On Thursday, 23 May 2019 at 09:09:05 UTC, BoQsc wrote:
> This code of D creates a dummy 47,6 MB text file filled with 
> Nul characters in about 9 seconds
>
> import std.stdio, std.process;
>
> void main() {
>
> 	writeln("Creating a dummy file");
> 	File file = File("test.txt", "w");
>
>    for (int i = 0; i < 50000000; i++)
> 	{
> 		file.write("\x00");
> 	}
>    file.close();
>
> }
>
>
> While GNU coreutils dd can create 500mb dummy Nul file in a 
> second.
> https://github.com/coreutils/coreutils/blob/master/src/dd.c
>
> What are the explanations for this?

If you're talking about benchmarking it's important to provide 
both source code and how you use/compile them.
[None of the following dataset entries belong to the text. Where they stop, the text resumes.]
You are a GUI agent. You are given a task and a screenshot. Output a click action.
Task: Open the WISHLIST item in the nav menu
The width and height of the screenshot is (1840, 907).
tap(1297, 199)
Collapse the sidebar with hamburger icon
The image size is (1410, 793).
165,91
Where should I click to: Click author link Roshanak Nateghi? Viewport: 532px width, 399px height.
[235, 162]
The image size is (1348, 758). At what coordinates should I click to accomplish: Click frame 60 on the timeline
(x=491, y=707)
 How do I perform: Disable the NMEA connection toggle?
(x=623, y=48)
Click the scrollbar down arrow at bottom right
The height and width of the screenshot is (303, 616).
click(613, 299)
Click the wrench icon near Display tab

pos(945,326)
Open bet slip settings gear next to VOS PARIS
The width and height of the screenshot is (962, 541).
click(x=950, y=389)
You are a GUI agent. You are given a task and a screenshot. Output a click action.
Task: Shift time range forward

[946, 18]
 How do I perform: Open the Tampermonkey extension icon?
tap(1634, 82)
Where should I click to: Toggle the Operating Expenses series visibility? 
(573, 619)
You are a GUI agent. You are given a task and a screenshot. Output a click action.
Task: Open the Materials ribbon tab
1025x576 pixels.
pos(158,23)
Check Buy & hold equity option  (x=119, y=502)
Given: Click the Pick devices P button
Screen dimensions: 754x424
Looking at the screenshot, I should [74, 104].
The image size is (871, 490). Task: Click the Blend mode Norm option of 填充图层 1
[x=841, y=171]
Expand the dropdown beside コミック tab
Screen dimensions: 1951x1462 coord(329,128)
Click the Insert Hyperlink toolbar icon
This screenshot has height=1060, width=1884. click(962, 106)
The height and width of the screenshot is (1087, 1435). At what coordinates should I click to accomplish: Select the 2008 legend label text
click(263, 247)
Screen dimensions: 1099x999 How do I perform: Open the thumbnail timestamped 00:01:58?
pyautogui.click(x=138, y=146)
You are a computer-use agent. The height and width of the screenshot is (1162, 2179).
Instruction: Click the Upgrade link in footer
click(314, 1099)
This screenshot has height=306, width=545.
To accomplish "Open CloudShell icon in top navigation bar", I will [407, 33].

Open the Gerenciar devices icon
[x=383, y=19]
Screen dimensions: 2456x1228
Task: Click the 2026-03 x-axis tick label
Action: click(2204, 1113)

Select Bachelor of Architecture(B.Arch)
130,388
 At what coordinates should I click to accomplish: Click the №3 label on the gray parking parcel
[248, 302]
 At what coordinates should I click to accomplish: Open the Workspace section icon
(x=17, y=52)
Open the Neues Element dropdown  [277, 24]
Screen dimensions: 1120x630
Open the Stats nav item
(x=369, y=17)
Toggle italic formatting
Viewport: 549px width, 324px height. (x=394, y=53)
However in that 
case I think I can point you in the right direction already:

I'll suppose that you used something like that:

dd if=/dev/zero of=testfile bs=1M count=500

Note in particular the blocksize argument. I set it to 1M but by 
default it's 512 bytes. If you use strace with the command above 
you'll see a series of write() calls, each writting 1M of null 
bytes to testfile. That's the main difference between your code 
and what dd does: it doesn't write 1 byte at a time. This results 
in way less system calls and system calls are very expensive.

To go fast, read/write bigger chunks.

I may be wrong though, maybe you tested with a bs of 1 byte, so 
test for yourself and if necessary provide all informations and 
not just pieces so that we are able to reproduce your test :)